3

I'm trying to extract emojis and other special Characters from Strings for further processing (e.g. a String contains '' as one of its Characters).

But neither string.charAt(i) nor string.substring(i, i+1) work for me. The original String is formatted in UTF-8 and this means, that the escaped form of the above emoji is encoded as '\uD83D\uDE05'. That's why I receive '?' (\uD83D) and '?' (\uDE05) instead for this position, causing it to be at two positions when iterating over the String.

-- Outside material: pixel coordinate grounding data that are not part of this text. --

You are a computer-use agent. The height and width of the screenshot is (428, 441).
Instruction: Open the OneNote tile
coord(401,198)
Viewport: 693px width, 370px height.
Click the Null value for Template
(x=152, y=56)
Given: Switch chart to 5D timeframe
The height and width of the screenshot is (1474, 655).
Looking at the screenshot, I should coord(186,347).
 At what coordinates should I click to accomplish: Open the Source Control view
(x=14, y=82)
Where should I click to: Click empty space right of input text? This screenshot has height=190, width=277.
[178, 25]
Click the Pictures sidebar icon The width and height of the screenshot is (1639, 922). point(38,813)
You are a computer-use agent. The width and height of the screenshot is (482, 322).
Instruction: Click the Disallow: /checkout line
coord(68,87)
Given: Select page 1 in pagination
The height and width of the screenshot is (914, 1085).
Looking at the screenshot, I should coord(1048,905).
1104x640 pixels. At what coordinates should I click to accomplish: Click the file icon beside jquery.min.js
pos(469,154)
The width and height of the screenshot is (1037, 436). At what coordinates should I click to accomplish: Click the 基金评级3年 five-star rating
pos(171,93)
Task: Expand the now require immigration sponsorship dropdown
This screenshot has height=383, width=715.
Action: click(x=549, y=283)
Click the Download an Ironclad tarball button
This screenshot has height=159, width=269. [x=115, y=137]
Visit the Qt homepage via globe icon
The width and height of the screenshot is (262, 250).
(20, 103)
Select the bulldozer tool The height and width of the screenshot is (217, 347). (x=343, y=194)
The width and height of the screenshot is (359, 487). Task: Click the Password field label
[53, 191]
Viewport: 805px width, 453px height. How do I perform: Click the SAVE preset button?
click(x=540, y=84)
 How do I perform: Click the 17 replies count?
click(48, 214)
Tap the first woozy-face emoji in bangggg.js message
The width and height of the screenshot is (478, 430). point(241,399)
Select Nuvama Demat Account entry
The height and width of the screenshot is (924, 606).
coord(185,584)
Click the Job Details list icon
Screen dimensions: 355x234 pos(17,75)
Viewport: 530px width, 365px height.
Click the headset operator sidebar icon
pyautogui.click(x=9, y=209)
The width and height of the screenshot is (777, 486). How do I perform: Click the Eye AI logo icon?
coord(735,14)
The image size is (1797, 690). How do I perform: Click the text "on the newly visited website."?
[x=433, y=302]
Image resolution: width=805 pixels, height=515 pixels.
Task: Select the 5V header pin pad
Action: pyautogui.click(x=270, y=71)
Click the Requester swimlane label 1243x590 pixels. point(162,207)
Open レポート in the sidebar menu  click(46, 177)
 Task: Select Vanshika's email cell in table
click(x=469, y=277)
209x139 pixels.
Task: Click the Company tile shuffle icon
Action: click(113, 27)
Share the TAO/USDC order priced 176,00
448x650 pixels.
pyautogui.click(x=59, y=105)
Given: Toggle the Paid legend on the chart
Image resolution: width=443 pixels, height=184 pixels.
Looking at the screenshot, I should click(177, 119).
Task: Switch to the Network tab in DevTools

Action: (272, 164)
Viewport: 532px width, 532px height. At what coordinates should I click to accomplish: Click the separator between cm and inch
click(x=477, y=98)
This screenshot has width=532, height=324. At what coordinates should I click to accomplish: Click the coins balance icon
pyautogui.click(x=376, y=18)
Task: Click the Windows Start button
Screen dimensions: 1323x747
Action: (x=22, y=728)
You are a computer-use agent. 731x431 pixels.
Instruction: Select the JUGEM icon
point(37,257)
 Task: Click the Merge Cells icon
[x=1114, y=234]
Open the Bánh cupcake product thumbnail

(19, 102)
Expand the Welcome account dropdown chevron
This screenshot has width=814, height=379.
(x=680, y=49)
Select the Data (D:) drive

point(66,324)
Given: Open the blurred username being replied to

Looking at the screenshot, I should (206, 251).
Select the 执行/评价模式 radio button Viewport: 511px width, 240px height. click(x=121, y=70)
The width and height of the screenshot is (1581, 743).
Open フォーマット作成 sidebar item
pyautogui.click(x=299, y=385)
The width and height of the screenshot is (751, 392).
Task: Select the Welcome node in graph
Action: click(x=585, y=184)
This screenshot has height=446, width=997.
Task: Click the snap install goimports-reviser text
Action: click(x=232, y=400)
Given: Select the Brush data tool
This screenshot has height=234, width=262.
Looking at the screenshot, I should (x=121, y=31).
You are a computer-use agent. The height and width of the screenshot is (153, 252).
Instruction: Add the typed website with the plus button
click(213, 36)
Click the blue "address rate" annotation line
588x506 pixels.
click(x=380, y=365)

Does anyone have a solution to this problem?

Jongware
  • 22,200
  • 8
  • 54
  • 100
Paavo Pohndorff
  • 323
  • 1
  • 2
  • 17
  • For UTF-16 encoding use `str.getBytes("UTF-16");` – Cyrbil Jun 14 '15 at 18:51
  • 4
    You'll need to work with **code points** rather than `char`s. Emojis don't fit into 16-bit `char`s. See [How does Java 16 bit chars support Unicode?](http://stackoverflow.com/questions/1941613/how-does-java-16-bit-chars-support-unicode) and [How can I iterate through the Unicode codepoints of a Java string?](http://stackoverflow.com/questions/1527856/how-can-i-iterate-through-the-unicode-codepoints-of-a-java-string). – John Kugelman Jun 14 '15 at 18:52
  • @cyrbil How does that help? – John Kugelman Jun 14 '15 at 18:57
  • 3
    A java.lang.String isn't "formatted in UTF-8". Please state **in code** the format of your data and what you have tried to locate that character. – laune Jun 14 '15 at 19:05
  • so, work with the `"\uD83D\uDE05"` pair, instead of a single `char`. – ZhongYu Jun 14 '15 at 21:58

1 Answers1

1

Thanks to John Kugelman for the help. the solution looks like this now:

for(int codePoint : codePoints(string)) {

        char[] chars = Character.toChars(codePoint);
        System.out.println(codePoint + " : " + String.copyValueOf(chars));

    }

With the codePoints(String string)-method looking like this:

private static Iterable<Integer> codePoints(final String string) {
    return new Iterable<Integer>() {
        public Iterator<Integer> iterator() {
            return new Iterator<Integer>() {
                int nextIndex = 0;

                public boolean hasNext() {
                    return nextIndex < string.length();
                }

                public Integer next() {
                    int result = string.codePointAt(nextIndex);
                    nextIndex += Character.charCount(result);
                    return result;
                }

                public void remove() {
                    throw new UnsupportedOperationException();
                }
            };
        }
    };
}
Paavo Pohndorff
  • 323
  • 1
  • 2
  • 17